Task brief
From the line containing "Task: Switch to 团队资源管理器 panel tab" to the line containing "Viewport: 1448px width, 840px height." in the records below, set down every line exactly as it stands, both ends included, and skip the pictures.
......
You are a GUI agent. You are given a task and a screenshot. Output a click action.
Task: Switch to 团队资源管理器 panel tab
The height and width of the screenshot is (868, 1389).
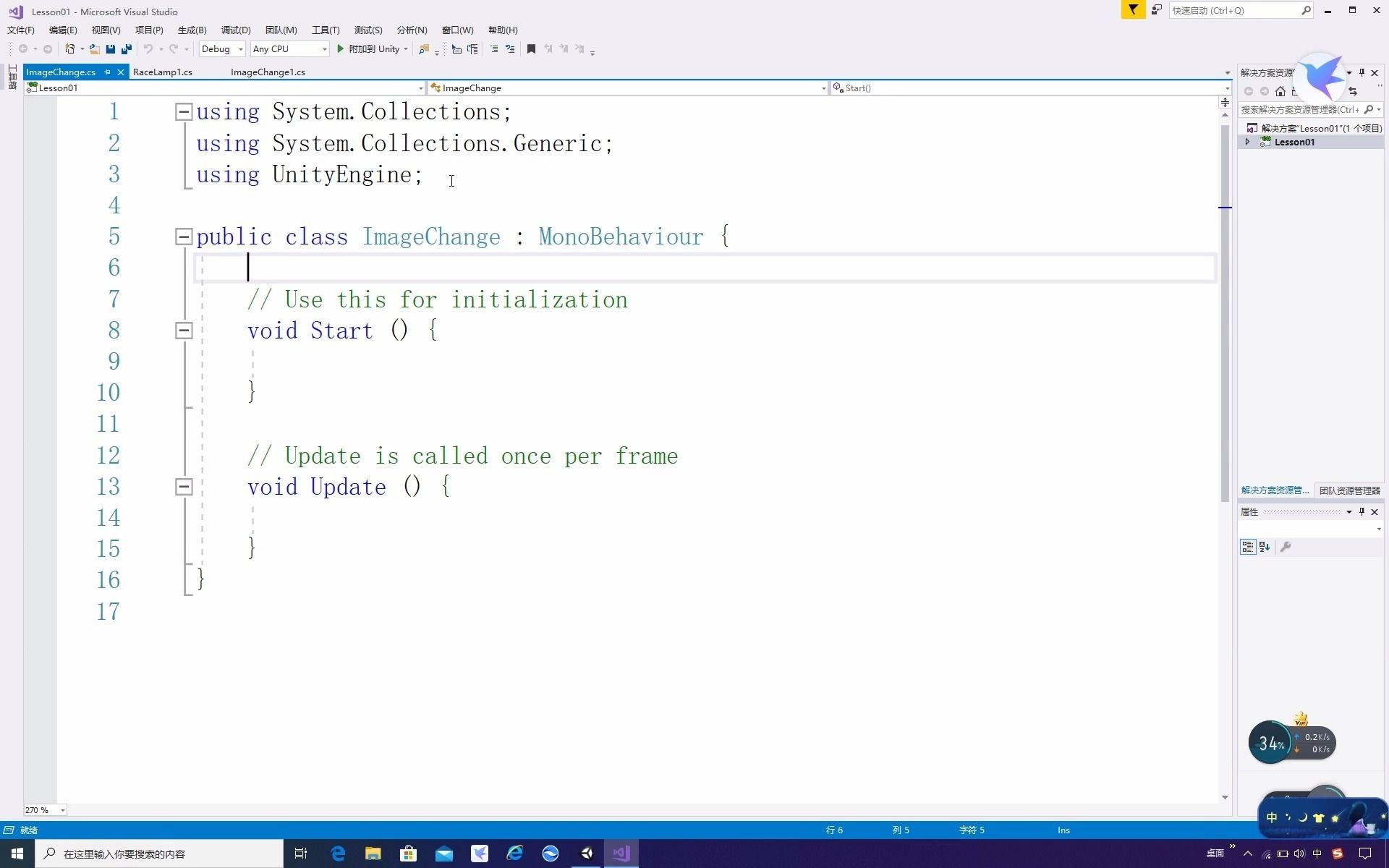[1349, 490]
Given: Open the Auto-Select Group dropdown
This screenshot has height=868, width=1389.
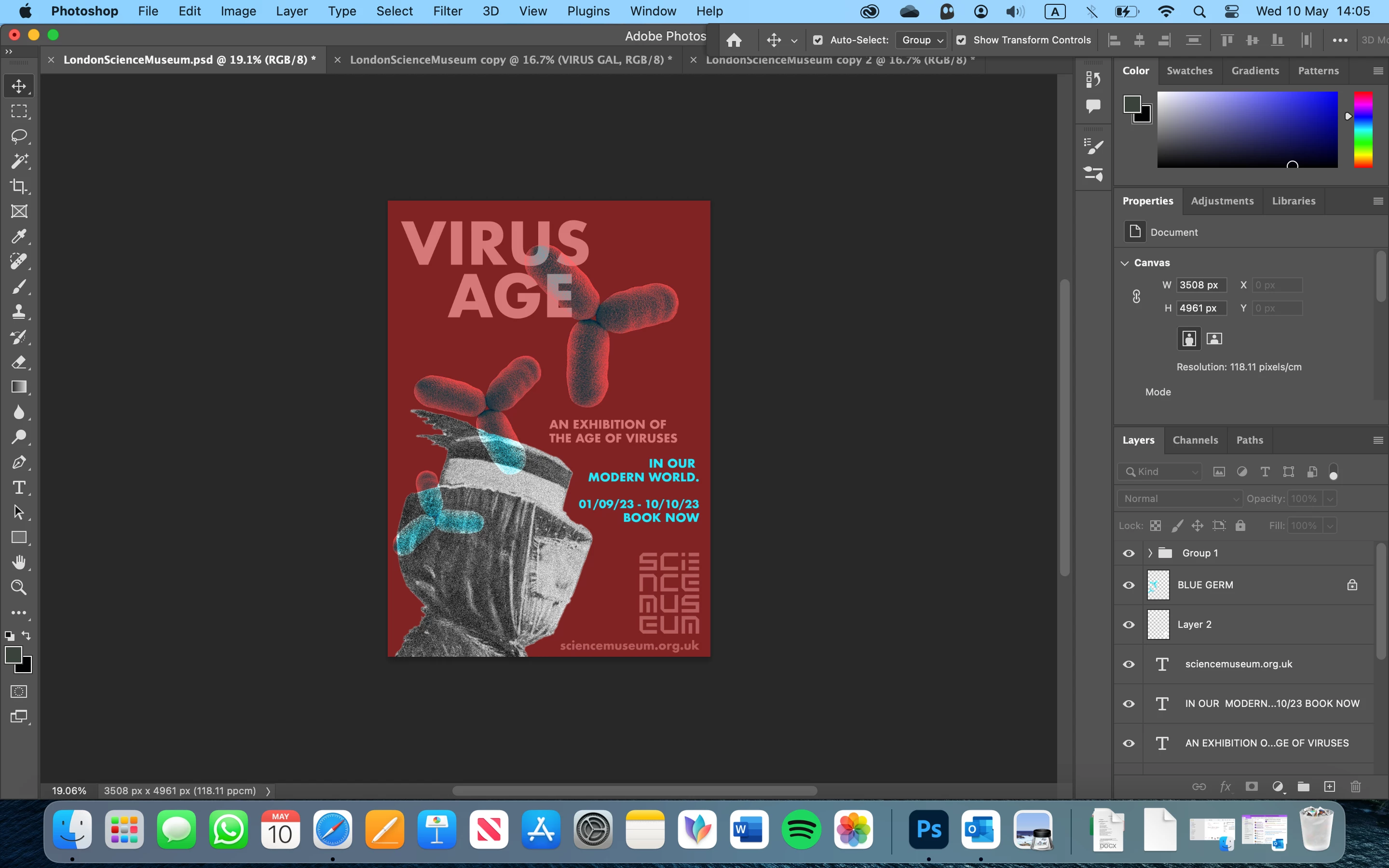Looking at the screenshot, I should tap(922, 40).
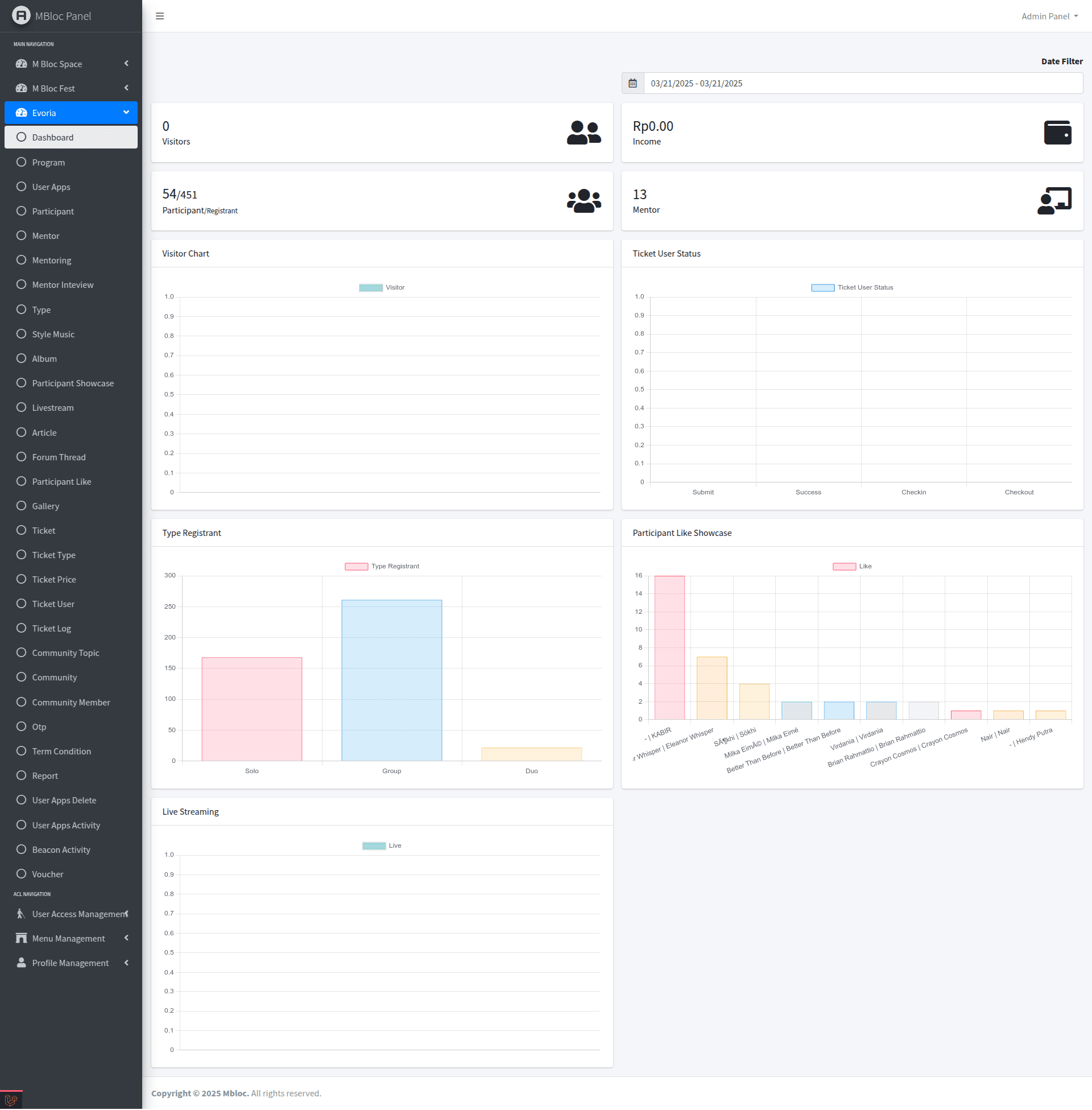Click the Mentor chalkboard teacher icon
This screenshot has height=1110, width=1092.
[1053, 201]
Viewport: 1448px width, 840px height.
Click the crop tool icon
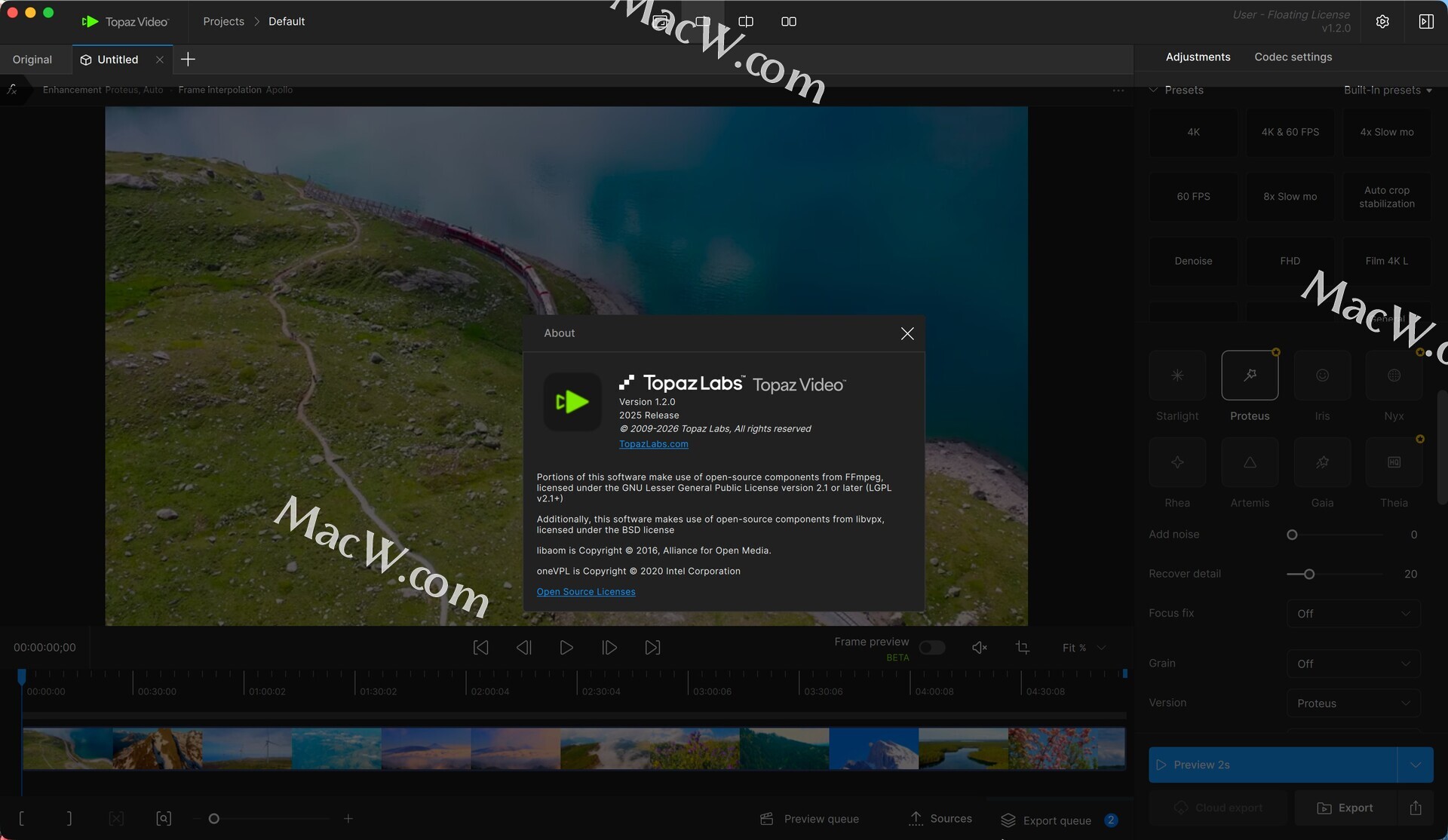click(1023, 648)
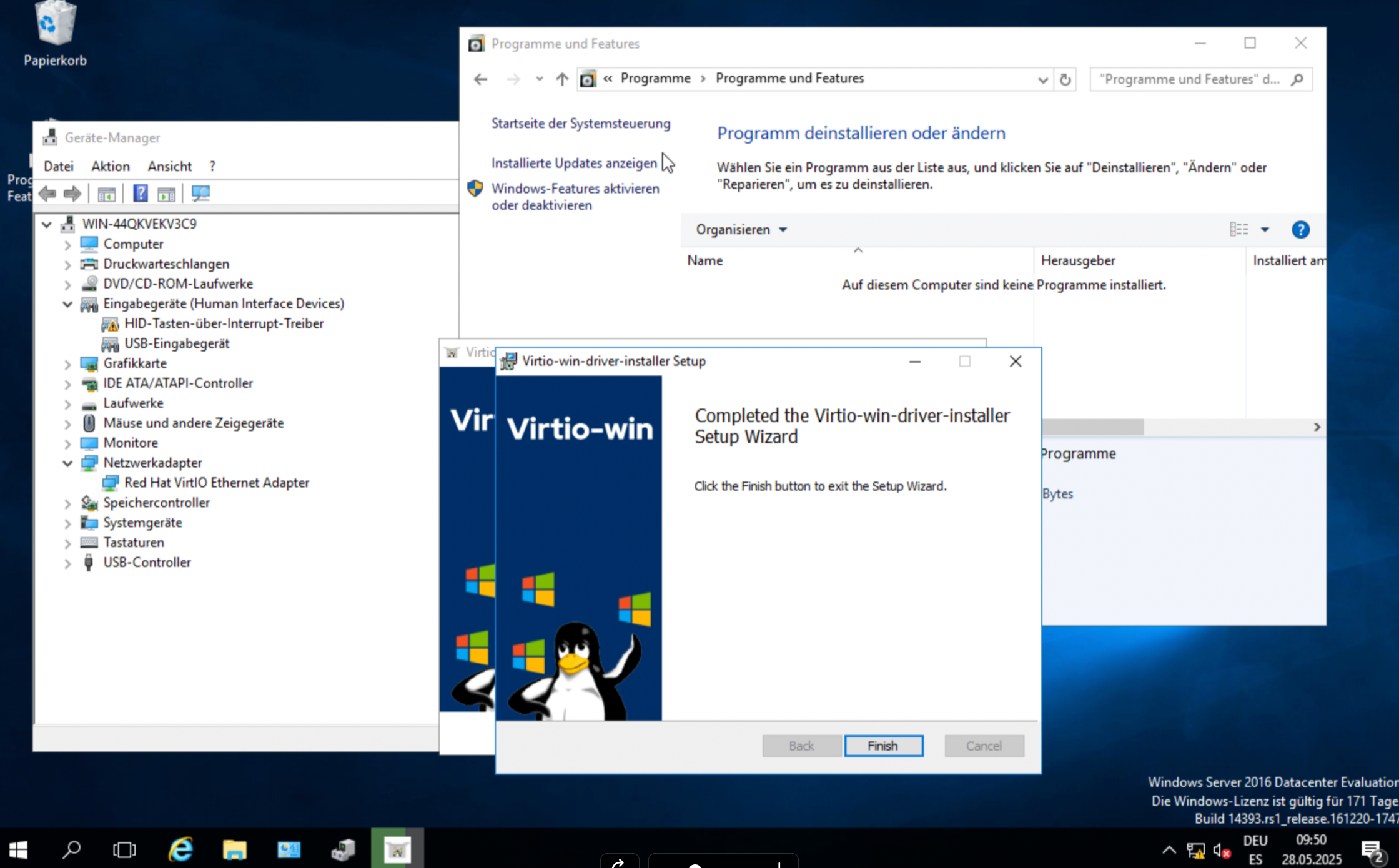Click the Finish button in setup wizard

[x=883, y=746]
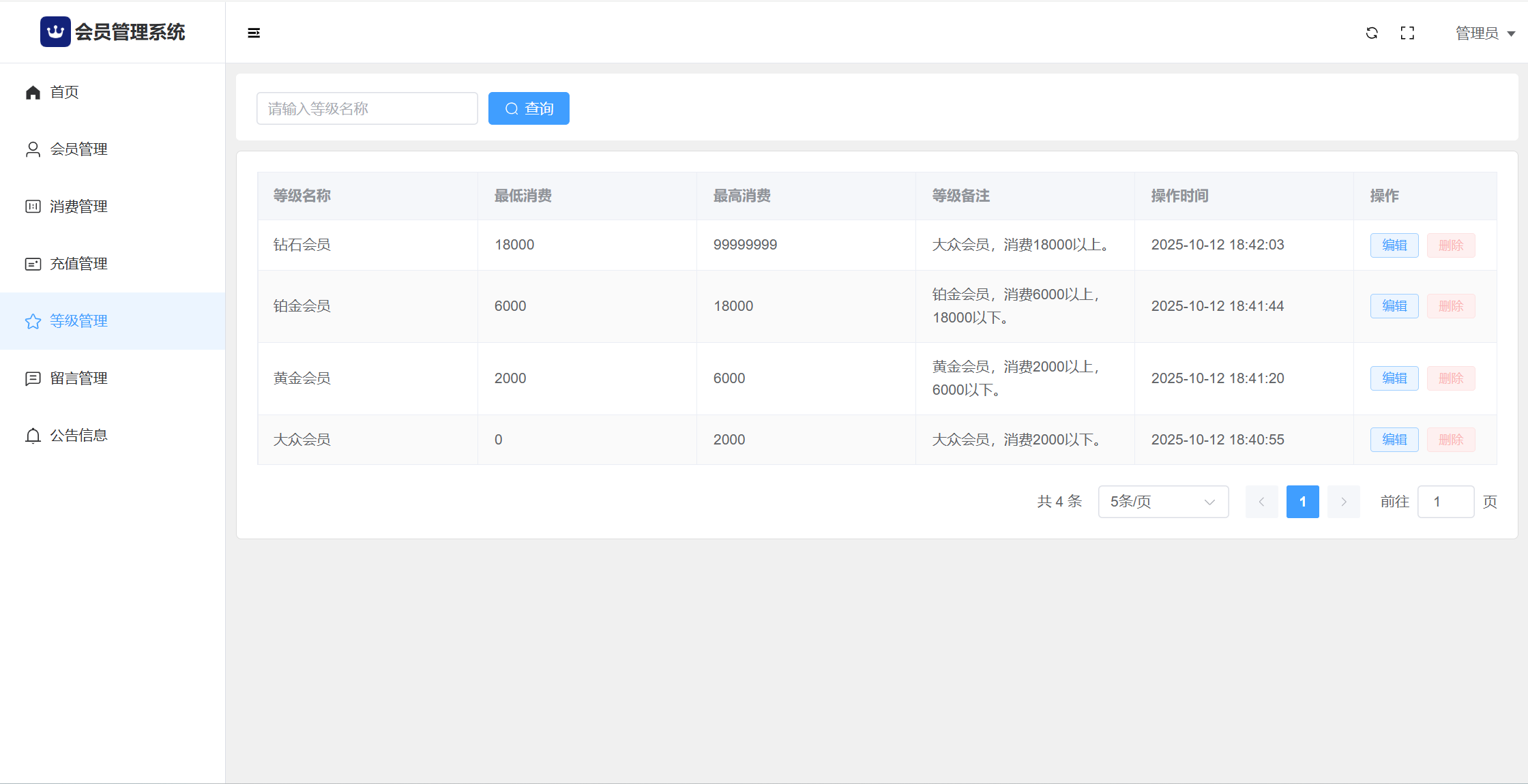Open the 管理员 user dropdown
This screenshot has height=784, width=1528.
pos(1484,33)
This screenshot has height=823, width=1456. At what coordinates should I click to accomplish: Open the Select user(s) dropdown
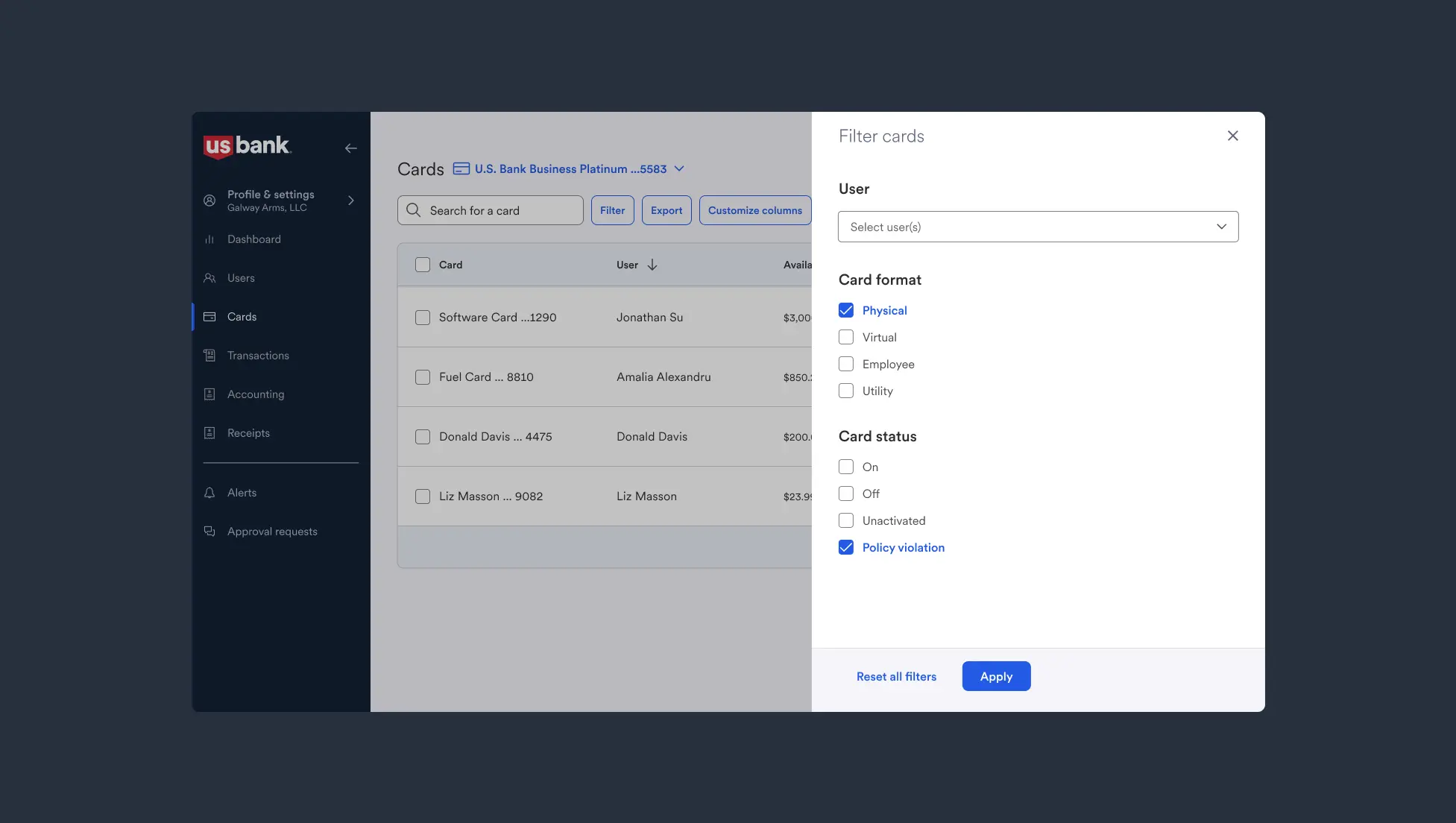tap(1038, 227)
......
Written response
Task: Switch to 团队资源管理器 panel tab
The height and width of the screenshot is (868, 1389).
[1349, 490]
Given: Open the Auto-Select Group dropdown
This screenshot has height=868, width=1389.
Looking at the screenshot, I should tap(922, 40).
Click the Mentor chalkboard teacher icon
This screenshot has height=1110, width=1092.
[1053, 201]
Viewport: 1448px width, 840px height.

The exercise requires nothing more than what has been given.